How inspiration works
Jeremiah 36: There were also generous additions, but the same kind of thing.
Babylon isn’t the only threat to Judah during Jeremiah’s ministry. Egypt also invades and conquers the nation. Jehoiakim is made king of Judah by the Egyptian conquerors. It’s during his years in power that the Lord tells Jeremiah to write down a recap of all the prophecies that have been made concerning Israel and Judah. Jeremiah obeys, dictating his messages to Baruch, who serves as his secretary. The prophet sends Baruch down to the Temple to read it all to the people and the message creates uproar. Before long, Baruch, scroll in hand, finds himself before king Jehoiakim.
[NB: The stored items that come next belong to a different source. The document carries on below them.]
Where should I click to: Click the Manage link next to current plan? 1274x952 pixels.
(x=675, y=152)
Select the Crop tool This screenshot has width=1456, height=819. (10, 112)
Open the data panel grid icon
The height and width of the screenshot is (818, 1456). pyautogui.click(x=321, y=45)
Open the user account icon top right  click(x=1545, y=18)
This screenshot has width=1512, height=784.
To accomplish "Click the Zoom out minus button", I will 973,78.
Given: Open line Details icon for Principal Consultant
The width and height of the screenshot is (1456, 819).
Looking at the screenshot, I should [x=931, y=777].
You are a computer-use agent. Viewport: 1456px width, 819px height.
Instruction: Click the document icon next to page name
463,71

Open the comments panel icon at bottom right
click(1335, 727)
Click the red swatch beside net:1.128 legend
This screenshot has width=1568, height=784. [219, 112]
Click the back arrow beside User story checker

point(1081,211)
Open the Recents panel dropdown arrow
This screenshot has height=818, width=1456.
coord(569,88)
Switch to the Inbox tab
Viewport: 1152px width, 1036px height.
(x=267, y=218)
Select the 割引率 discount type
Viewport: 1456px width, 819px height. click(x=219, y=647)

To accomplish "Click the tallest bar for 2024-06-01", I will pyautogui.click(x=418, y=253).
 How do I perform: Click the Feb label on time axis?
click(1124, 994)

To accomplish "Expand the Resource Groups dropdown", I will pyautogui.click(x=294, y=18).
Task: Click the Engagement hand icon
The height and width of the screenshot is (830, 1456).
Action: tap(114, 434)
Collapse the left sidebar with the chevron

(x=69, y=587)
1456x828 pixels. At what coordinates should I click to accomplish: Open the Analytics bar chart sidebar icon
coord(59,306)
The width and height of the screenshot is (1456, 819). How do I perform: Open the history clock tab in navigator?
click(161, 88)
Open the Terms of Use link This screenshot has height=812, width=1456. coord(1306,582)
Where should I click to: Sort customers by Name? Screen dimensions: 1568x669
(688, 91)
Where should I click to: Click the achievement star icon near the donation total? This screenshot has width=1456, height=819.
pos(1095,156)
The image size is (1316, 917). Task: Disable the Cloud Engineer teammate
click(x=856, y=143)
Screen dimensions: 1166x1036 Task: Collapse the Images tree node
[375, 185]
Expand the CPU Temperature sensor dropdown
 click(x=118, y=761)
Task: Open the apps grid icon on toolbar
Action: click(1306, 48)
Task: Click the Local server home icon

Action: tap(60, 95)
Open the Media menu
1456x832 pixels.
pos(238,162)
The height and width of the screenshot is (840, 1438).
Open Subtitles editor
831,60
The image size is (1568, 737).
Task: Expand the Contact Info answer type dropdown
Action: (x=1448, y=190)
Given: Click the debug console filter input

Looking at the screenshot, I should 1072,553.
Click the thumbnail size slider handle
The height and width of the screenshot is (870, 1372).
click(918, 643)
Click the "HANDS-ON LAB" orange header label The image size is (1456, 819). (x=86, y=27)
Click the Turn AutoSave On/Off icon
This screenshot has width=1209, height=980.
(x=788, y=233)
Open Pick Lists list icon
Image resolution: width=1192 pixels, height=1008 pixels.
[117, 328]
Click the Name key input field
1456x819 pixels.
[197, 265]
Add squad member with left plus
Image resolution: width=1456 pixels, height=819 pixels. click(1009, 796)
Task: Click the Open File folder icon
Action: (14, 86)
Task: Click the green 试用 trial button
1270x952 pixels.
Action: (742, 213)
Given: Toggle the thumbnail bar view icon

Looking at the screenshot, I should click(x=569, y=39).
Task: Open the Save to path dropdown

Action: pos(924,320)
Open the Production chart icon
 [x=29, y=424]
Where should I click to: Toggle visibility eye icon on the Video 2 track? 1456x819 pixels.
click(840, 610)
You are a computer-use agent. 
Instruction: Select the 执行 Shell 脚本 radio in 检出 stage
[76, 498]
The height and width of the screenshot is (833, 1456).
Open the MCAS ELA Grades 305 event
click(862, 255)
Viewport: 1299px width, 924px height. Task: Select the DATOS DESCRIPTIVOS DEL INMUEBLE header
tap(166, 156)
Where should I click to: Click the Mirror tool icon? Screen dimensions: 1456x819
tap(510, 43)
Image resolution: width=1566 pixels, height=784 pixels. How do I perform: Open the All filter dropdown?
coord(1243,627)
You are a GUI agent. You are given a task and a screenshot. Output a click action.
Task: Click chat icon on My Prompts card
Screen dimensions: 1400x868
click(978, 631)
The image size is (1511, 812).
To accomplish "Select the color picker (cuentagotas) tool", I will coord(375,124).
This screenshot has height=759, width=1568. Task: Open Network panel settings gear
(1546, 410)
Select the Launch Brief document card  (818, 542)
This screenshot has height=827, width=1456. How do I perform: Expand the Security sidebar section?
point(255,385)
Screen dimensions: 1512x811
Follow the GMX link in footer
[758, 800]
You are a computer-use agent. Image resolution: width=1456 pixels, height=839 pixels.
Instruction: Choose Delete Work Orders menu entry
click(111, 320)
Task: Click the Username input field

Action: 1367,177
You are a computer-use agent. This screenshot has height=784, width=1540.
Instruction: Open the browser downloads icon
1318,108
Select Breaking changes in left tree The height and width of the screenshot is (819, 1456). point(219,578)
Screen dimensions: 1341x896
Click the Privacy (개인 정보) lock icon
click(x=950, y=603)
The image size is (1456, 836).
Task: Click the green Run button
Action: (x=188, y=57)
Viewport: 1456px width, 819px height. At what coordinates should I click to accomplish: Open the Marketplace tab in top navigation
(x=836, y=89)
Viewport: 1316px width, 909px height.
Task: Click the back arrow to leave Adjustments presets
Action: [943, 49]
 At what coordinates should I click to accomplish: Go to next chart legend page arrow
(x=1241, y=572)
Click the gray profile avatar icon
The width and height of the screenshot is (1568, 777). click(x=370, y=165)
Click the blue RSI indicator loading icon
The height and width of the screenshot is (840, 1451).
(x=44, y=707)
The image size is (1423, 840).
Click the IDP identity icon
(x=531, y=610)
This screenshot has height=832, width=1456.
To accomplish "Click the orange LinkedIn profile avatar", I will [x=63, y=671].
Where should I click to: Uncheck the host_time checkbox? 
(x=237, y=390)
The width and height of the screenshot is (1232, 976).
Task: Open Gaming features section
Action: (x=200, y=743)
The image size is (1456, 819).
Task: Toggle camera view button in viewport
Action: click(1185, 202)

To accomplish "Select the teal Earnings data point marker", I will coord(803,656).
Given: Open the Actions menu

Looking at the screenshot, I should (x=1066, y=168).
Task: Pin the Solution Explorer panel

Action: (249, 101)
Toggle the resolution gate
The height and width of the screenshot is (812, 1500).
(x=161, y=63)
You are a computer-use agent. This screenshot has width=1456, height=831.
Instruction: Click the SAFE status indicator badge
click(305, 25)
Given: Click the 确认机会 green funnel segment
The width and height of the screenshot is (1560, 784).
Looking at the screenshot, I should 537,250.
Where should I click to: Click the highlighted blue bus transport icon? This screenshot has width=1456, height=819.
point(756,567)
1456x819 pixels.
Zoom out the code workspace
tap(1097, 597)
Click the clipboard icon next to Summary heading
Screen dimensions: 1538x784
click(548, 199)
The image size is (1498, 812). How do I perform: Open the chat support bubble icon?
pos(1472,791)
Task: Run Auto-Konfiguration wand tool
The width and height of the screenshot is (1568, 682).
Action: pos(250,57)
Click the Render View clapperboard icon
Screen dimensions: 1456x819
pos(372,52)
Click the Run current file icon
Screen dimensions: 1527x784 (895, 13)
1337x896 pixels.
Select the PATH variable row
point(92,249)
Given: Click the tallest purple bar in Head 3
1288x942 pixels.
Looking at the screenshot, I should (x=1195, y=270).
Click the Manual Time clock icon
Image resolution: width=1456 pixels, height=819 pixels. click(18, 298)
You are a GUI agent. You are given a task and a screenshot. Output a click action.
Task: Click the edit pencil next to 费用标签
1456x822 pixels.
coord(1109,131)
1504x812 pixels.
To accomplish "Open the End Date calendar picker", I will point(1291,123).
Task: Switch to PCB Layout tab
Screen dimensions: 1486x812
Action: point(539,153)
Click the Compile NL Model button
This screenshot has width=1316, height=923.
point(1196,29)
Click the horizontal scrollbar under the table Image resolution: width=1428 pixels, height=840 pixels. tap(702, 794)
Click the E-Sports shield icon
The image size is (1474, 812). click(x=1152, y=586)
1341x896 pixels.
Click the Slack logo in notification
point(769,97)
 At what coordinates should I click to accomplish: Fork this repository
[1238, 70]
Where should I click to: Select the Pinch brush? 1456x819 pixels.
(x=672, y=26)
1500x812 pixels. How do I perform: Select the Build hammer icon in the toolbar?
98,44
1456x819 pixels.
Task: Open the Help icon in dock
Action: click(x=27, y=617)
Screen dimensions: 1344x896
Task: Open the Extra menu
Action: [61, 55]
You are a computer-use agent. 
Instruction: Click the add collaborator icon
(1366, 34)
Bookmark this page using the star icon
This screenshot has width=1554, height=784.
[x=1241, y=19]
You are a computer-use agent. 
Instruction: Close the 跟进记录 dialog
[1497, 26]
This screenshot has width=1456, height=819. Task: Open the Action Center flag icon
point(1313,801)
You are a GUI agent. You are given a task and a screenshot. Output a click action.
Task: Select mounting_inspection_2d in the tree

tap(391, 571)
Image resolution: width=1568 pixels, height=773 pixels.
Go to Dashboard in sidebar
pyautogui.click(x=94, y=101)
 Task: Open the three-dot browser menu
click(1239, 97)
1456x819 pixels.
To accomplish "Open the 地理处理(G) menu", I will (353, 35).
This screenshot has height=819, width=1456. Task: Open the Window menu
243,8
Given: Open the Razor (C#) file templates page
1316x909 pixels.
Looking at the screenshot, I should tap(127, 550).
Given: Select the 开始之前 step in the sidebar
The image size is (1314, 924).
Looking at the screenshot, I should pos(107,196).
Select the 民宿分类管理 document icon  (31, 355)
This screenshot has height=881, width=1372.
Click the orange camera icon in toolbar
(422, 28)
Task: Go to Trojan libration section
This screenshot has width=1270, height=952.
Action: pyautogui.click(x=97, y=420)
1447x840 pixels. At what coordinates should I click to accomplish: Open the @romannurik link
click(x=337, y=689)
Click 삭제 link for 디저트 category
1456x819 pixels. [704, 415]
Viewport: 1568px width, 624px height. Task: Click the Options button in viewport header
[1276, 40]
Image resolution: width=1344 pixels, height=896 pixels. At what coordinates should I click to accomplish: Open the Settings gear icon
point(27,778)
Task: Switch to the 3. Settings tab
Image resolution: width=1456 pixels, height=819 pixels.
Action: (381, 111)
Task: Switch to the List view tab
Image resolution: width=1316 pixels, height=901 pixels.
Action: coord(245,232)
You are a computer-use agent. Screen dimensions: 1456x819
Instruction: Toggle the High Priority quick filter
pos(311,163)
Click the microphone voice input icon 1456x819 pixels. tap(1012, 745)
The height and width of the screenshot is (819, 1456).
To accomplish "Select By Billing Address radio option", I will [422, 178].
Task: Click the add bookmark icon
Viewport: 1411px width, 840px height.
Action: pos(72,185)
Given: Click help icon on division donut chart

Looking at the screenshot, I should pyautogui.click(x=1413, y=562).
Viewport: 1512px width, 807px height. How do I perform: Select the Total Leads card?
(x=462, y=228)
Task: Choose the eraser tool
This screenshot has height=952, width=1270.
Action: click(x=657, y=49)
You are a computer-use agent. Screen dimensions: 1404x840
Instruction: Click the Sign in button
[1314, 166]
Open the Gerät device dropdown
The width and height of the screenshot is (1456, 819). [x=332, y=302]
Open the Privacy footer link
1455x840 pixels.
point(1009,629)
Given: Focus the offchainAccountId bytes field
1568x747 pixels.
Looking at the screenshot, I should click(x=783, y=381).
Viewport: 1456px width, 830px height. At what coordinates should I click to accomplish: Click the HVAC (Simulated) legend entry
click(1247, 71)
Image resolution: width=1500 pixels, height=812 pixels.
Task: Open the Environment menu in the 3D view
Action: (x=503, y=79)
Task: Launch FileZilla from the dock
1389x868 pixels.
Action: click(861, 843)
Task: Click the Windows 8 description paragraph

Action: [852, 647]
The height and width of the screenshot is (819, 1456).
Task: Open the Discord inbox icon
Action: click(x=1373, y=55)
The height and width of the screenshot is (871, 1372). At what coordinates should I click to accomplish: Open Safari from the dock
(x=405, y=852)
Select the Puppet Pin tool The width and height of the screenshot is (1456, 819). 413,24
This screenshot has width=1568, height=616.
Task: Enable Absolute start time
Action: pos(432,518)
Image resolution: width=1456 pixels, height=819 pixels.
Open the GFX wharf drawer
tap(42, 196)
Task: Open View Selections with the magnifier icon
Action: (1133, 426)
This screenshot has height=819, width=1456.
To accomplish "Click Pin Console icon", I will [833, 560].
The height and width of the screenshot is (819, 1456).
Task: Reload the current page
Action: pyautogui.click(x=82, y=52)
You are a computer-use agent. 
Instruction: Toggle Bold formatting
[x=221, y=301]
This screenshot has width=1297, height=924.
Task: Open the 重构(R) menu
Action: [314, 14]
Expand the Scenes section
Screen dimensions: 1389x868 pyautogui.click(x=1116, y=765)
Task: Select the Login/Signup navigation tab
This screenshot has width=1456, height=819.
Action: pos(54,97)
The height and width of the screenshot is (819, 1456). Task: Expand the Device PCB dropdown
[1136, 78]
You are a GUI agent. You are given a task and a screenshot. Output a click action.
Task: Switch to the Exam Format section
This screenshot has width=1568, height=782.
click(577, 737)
The king, though, isn’t impressed with Jeremiah’s message. As Baruch reads, the king takes a small knife and trims away each column as it’s heard. He then, in an act of rejection, throws what has been cut off into the fire. When Baruch returns to Jeremiah and tells him what’s happened, Jeremiah starts all over again, dictating another message from God, this one more elaborate than the first. Obviously, there’s a lot here, but I find myself thinking about how God brought about the Sacred Writings that make up our Bibles. In this case, God doesn’t dictate a message to Jeremiah to dictate to Baruch. Instead, the Lord just tells Jeremiah to write down a summary of all the prophecies he’s given concerning Israel and Judah. Jeremiah goes to work, dictating to Baruch who faithfully writes down what he hears. The real kicker to me is that when this process is done a second time, we’re told that Jeremiah adds some stuff to it. In other words, there isn’t just one way for this scroll to be written. The Lord wants Jeremiah to tell the story, and I have no doubt that the Lord helps Jeremiah remember many specifics. However, for the second round, Jeremiah wants to add some stuff. It isn’t that he’s making things up; he just remembers more and decides to include it. We have here a pretty neat example of how the Scriptures were given to us. The Lord doesn’t dictate word for word (that is, unless it says he did). Instead, he says, “write about this event or tell the message you received from me.” From there, the writer’s free to frame things in his own words and even from his own perspective. Because of that we hear from the Scriptures not only the “big message” of God’s intentions, but also the “little message” of how the writer views the world. If you think about it, that’s a pretty good example of how God works in this world: partnering with humanity and even accepting some of our limitations.
Take Away: The Lord wants us to partner with him in what he’s doing in the world.